- _Task requirements_
The material below has pictures in it. Set down only the lines from the line containing "OTP (563, 131)" through the line containing "Quick View (133, 1484)", word for word, and leave the pictures behind.

- _Records to use_

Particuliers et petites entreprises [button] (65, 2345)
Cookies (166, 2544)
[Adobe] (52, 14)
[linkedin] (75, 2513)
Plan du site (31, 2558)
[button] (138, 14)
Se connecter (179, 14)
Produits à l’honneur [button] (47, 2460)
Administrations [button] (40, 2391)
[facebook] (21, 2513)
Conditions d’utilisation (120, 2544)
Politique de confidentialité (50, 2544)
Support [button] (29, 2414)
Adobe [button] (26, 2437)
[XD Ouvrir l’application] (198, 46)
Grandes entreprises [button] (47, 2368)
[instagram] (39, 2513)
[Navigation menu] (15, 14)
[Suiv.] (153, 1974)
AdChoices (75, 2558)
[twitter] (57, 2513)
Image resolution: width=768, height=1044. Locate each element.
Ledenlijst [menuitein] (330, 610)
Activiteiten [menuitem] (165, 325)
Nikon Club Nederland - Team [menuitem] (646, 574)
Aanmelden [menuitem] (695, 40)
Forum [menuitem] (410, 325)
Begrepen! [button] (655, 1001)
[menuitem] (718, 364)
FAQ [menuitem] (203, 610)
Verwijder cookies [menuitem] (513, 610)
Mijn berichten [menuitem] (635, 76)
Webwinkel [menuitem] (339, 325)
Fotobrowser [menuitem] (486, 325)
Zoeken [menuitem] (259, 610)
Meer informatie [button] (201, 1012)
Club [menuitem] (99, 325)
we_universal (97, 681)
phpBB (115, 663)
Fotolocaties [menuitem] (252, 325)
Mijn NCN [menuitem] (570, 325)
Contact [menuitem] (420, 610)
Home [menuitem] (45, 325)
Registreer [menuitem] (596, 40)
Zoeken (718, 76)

* * *

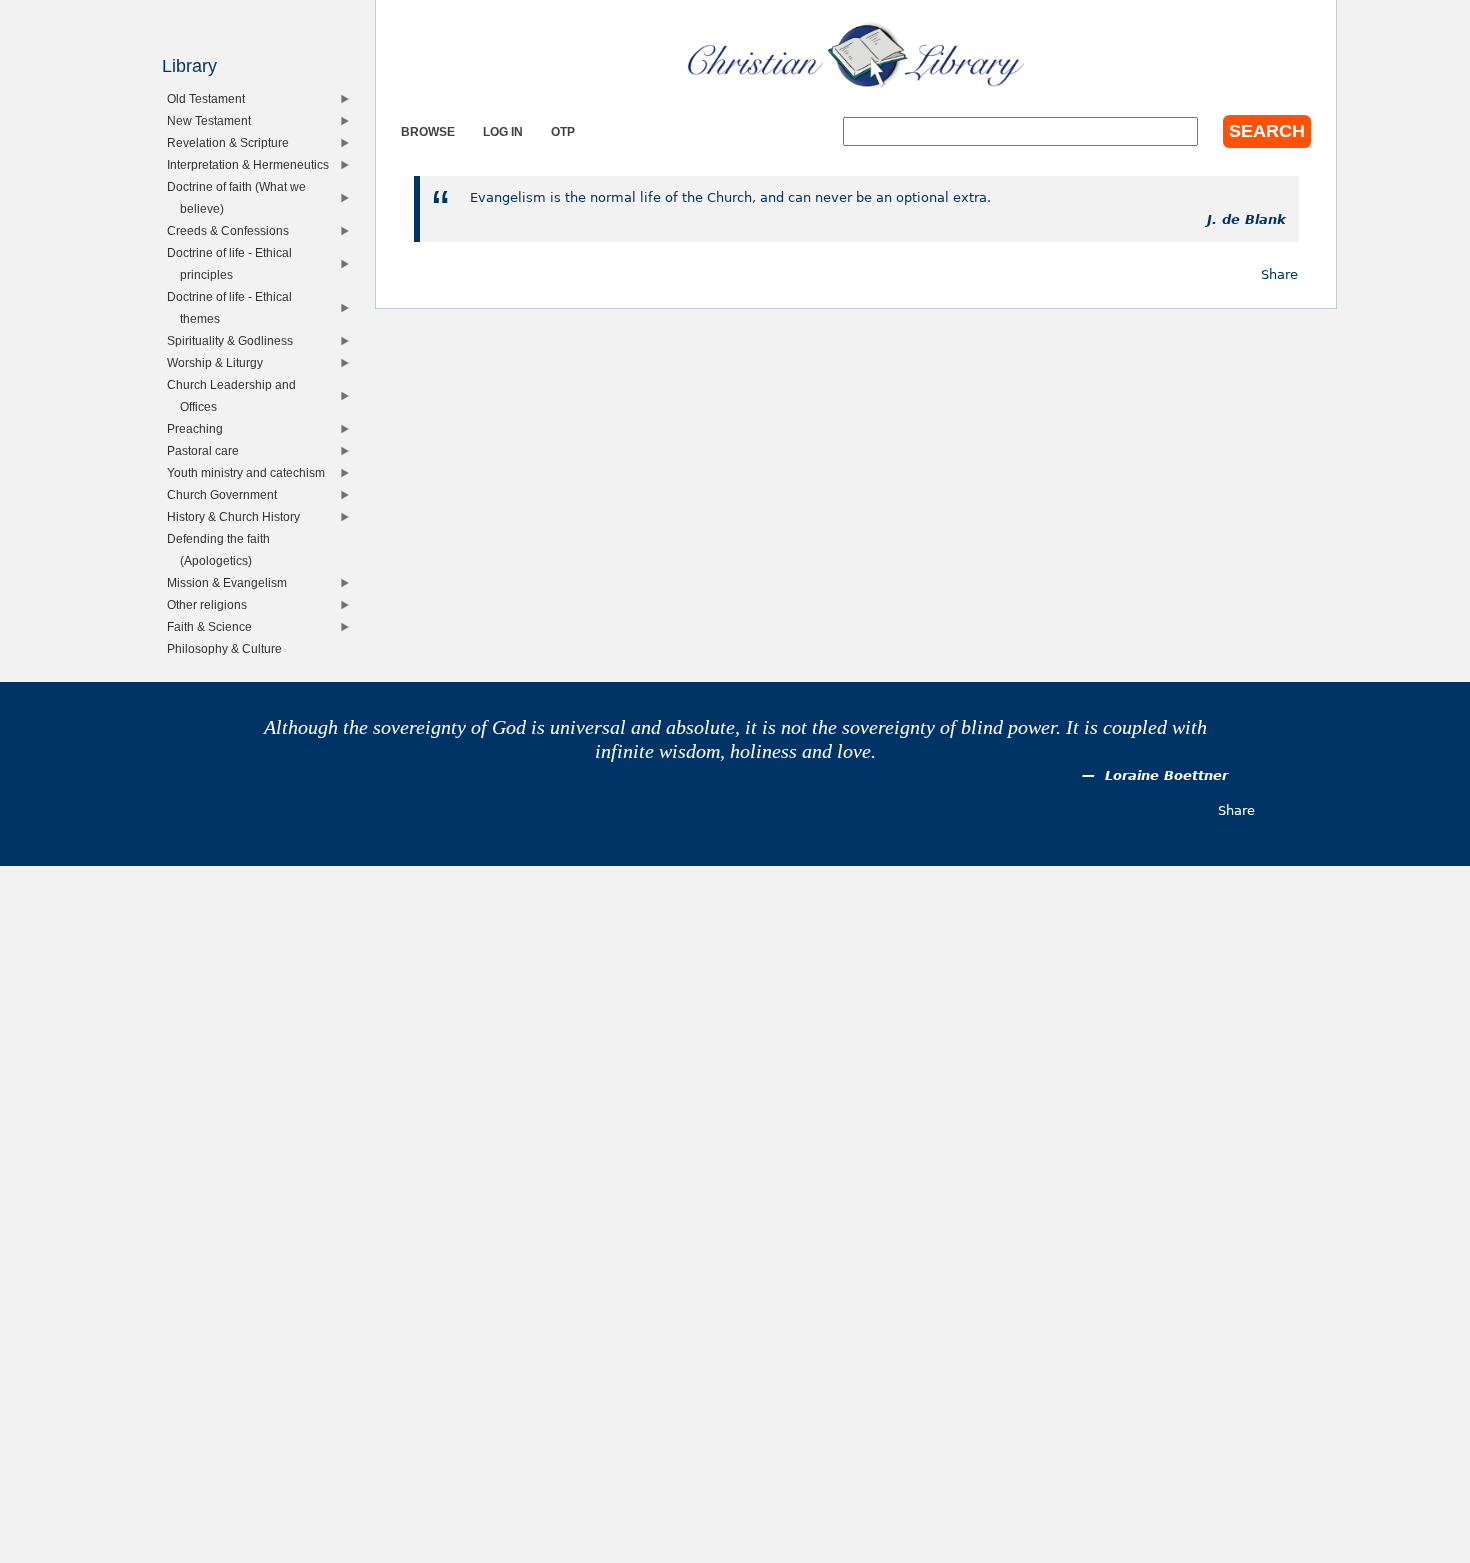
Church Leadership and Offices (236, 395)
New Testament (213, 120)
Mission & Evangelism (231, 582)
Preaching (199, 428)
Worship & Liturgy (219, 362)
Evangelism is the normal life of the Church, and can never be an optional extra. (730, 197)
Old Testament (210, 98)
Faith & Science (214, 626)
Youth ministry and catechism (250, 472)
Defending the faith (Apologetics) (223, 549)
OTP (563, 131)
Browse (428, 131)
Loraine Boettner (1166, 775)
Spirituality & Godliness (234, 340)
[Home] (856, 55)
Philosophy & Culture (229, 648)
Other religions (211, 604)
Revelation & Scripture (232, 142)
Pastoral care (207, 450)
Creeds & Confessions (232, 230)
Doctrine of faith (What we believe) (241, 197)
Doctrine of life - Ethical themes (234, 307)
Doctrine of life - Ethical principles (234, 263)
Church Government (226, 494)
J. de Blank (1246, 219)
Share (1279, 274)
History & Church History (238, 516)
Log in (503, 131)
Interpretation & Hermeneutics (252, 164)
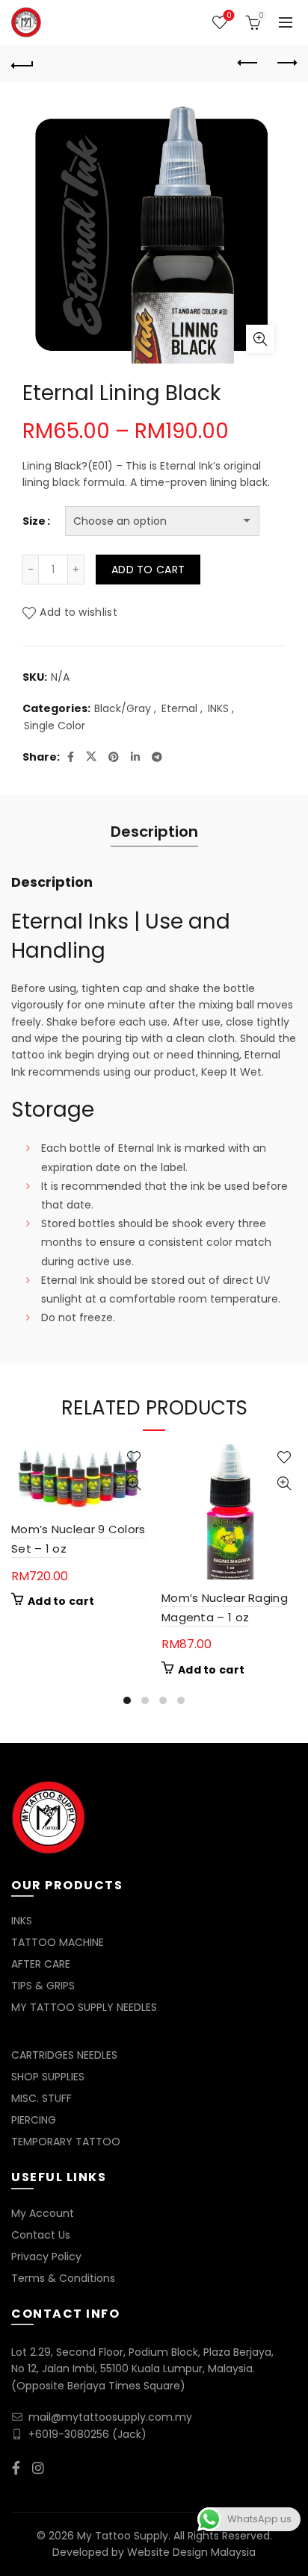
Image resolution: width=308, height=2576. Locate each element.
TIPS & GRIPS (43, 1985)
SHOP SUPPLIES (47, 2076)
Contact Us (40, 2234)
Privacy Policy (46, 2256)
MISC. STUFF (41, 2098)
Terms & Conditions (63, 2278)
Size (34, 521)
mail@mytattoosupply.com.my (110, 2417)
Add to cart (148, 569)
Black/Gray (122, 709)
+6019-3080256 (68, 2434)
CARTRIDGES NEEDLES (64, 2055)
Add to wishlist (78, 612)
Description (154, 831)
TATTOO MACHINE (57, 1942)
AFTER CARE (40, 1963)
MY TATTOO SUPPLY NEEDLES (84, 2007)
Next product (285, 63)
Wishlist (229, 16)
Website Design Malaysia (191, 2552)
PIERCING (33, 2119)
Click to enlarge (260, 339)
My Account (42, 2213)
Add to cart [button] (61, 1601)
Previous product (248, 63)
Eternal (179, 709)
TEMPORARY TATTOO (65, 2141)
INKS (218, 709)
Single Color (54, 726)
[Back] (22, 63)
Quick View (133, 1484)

* * *

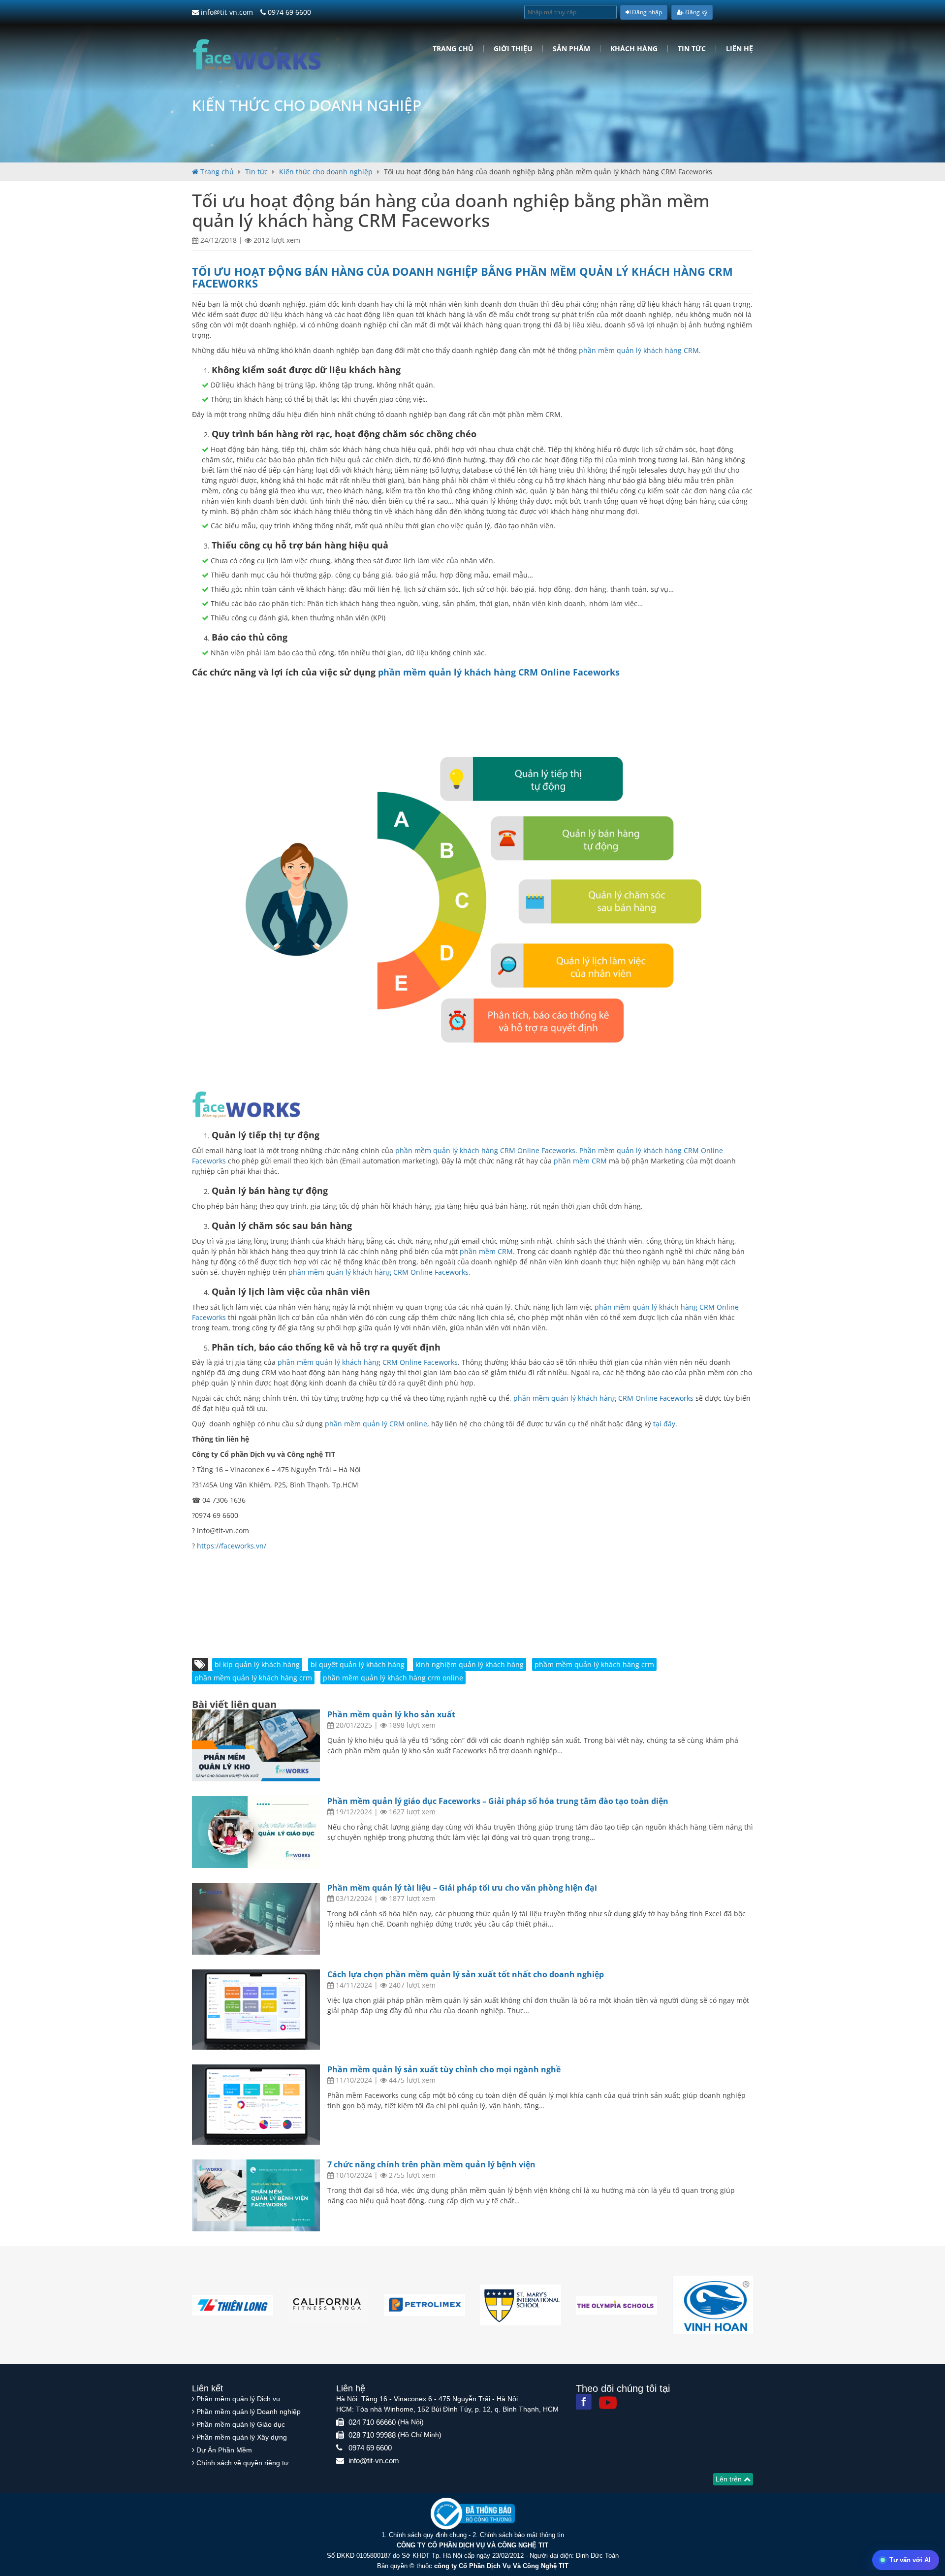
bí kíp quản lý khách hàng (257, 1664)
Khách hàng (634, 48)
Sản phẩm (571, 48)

- _Result below_
OTP (563, 131)
Browse (428, 131)
Loraine Boettner (1166, 775)
Spirituality & Godliness (234, 340)
[Home] (856, 55)
Philosophy & Culture (229, 648)
Other religions (211, 604)
Revelation & Scripture (232, 142)
Pastoral care (207, 450)
Creeds & Confessions (232, 230)
Doctrine of faith (What we believe) (241, 197)
Doctrine of life - Ethical themes (234, 307)
Doctrine of life - Ethical principles (234, 263)
Church Government (226, 494)
J. de Blank (1246, 219)
Share (1279, 274)
History & Church History (238, 516)
Log in (503, 131)
Interpretation & Hermeneutics (252, 164)
Image resolution: width=308, height=2576. Locate each element.
TIPS & GRIPS (43, 1985)
SHOP SUPPLIES (47, 2076)
Contact Us (40, 2234)
Privacy Policy (46, 2256)
MISC. STUFF (41, 2098)
Terms & Conditions (63, 2278)
Size (34, 521)
mail@mytattoosupply.com.my (110, 2417)
Add to cart (148, 569)
Black/Gray (122, 709)
+6019-3080256 (68, 2434)
CARTRIDGES NEEDLES (64, 2055)
Add to wishlist (78, 612)
Description (154, 831)
TATTOO MACHINE (57, 1942)
AFTER CARE (40, 1963)
MY TATTOO SUPPLY NEEDLES (84, 2007)
Next product (285, 63)
Wishlist (229, 16)
Website Design Malaysia (191, 2552)
PIERCING (33, 2119)
Click to enlarge (260, 339)
My Account (42, 2213)
Add to cart [button] (61, 1601)
Previous product (248, 63)
Eternal (179, 709)
TEMPORARY TATTOO (65, 2141)
INKS (218, 709)
Single Color (54, 726)
[Back] (22, 63)
Quick View (133, 1484)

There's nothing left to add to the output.